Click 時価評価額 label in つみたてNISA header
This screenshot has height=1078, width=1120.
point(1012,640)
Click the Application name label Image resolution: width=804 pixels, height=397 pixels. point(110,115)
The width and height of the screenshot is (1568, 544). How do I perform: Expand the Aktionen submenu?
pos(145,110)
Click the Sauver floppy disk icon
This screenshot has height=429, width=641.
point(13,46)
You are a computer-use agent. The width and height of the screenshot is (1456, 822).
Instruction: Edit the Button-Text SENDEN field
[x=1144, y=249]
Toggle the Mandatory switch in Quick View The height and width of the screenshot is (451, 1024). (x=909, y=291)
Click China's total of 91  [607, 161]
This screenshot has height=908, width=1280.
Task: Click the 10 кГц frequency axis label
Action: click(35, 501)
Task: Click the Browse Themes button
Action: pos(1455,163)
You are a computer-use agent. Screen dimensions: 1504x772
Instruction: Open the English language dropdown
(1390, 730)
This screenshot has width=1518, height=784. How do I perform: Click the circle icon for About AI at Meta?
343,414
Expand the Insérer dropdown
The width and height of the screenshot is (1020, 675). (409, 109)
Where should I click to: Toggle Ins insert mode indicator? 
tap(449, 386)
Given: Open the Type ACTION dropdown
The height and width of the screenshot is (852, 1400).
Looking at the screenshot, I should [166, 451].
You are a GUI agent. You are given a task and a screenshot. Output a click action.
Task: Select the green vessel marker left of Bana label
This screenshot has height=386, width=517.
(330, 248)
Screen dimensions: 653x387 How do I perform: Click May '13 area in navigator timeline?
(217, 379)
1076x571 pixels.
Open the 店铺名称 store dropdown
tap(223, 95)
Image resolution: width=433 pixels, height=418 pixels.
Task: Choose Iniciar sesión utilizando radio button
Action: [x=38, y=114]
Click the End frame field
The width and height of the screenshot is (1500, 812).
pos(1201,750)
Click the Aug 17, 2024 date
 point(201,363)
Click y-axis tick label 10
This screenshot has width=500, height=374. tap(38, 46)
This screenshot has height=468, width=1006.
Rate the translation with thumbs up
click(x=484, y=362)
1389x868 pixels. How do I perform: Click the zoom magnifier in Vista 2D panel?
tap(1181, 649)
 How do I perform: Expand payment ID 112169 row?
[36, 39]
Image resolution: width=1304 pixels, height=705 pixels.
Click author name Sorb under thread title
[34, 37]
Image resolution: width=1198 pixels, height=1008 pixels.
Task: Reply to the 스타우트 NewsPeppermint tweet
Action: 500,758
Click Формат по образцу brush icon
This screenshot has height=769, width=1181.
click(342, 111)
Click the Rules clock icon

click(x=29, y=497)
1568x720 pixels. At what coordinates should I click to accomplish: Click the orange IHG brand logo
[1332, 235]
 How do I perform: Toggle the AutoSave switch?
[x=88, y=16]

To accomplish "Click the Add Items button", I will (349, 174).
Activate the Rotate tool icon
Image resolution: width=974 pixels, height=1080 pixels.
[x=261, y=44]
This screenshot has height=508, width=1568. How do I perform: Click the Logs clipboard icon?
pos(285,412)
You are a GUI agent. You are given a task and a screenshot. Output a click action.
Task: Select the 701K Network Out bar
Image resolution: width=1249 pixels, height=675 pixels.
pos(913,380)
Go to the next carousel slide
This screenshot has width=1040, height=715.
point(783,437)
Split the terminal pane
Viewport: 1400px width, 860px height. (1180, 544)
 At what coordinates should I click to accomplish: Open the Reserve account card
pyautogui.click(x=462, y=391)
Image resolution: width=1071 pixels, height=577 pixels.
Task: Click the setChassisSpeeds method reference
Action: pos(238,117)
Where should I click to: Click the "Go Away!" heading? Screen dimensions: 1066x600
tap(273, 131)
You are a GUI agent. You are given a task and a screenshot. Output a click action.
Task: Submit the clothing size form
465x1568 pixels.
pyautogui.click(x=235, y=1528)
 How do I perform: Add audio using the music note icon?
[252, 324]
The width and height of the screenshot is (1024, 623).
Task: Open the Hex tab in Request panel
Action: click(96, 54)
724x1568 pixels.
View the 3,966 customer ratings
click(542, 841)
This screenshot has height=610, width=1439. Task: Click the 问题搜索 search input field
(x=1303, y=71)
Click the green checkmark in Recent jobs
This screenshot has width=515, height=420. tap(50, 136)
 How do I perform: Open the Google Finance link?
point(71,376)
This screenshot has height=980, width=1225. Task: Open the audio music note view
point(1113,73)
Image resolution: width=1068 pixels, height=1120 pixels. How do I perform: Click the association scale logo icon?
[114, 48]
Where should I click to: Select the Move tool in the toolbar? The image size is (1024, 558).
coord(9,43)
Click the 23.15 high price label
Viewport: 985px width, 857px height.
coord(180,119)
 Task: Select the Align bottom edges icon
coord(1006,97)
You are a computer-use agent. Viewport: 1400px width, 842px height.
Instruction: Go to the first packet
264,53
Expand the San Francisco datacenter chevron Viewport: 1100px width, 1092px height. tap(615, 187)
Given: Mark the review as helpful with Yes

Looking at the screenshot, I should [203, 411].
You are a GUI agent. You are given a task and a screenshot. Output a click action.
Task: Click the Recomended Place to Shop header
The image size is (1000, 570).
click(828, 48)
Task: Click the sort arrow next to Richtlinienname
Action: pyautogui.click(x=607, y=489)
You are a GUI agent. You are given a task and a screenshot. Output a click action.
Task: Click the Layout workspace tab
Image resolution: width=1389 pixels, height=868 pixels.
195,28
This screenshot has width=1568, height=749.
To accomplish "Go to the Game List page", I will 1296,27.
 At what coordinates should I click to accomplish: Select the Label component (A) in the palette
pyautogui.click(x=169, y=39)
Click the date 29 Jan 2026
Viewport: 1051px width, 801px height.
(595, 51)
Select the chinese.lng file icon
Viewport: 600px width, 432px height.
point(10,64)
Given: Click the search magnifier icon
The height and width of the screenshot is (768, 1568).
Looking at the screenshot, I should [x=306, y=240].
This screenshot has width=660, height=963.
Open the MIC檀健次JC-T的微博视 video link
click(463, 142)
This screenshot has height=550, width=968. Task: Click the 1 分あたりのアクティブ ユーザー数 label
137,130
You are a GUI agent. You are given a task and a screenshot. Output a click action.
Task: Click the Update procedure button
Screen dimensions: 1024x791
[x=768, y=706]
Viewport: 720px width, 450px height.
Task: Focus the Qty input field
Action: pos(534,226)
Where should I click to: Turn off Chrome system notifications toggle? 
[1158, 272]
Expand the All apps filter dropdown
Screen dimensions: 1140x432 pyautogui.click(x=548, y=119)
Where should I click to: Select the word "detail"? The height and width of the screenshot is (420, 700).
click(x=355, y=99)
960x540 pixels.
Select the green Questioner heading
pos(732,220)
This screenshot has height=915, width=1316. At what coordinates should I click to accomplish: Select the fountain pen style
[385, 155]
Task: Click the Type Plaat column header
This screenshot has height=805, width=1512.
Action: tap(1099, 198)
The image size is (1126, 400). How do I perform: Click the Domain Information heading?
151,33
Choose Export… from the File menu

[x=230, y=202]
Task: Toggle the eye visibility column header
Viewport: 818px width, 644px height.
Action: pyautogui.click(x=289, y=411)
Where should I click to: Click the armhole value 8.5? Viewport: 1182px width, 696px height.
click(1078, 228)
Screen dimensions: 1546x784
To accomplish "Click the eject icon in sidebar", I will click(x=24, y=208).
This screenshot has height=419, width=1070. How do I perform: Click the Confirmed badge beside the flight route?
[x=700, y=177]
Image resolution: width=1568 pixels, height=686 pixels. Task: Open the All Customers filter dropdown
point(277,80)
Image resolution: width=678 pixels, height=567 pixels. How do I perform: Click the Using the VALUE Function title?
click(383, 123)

▶ Requirement: Could you reproduce the records word for word, starting at the very first line and ending at the line containing "This screenshot has width=500, height=374.", with both of those lines included?

▶ Final answer:
Click 時価評価額 label in つみたてNISA header
This screenshot has height=1078, width=1120.
point(1012,640)
Click the Application name label Image resolution: width=804 pixels, height=397 pixels. point(110,115)
The width and height of the screenshot is (1568, 544). How do I perform: Expand the Aktionen submenu?
pos(145,110)
Click the Sauver floppy disk icon
This screenshot has height=429, width=641.
point(13,46)
You are a computer-use agent. The width and height of the screenshot is (1456, 822).
Instruction: Edit the Button-Text SENDEN field
[x=1144, y=249]
Toggle the Mandatory switch in Quick View The height and width of the screenshot is (451, 1024). (x=909, y=291)
Click China's total of 91  [607, 161]
This screenshot has height=908, width=1280.
Task: Click the 10 кГц frequency axis label
Action: click(35, 501)
Task: Click the Browse Themes button
Action: pos(1455,163)
You are a computer-use agent. Screen dimensions: 1504x772
Instruction: Open the English language dropdown
(1390, 730)
This screenshot has width=1518, height=784. How do I perform: Click the circle icon for About AI at Meta?
343,414
Expand the Insérer dropdown
The width and height of the screenshot is (1020, 675). (409, 109)
Where should I click to: Toggle Ins insert mode indicator? 
tap(449, 386)
Given: Open the Type ACTION dropdown
The height and width of the screenshot is (852, 1400).
Looking at the screenshot, I should [166, 451].
You are a GUI agent. You are given a task and a screenshot. Output a click action.
Task: Select the green vessel marker left of Bana label
This screenshot has height=386, width=517.
(330, 248)
Screen dimensions: 653x387 How do I perform: Click May '13 area in navigator timeline?
(217, 379)
1076x571 pixels.
Open the 店铺名称 store dropdown
tap(223, 95)
Image resolution: width=433 pixels, height=418 pixels.
Task: Choose Iniciar sesión utilizando radio button
Action: [x=38, y=114]
Click the End frame field
The width and height of the screenshot is (1500, 812).
pos(1201,750)
Click the Aug 17, 2024 date
 point(201,363)
Click y-axis tick label 10
This screenshot has width=500, height=374. tap(38, 46)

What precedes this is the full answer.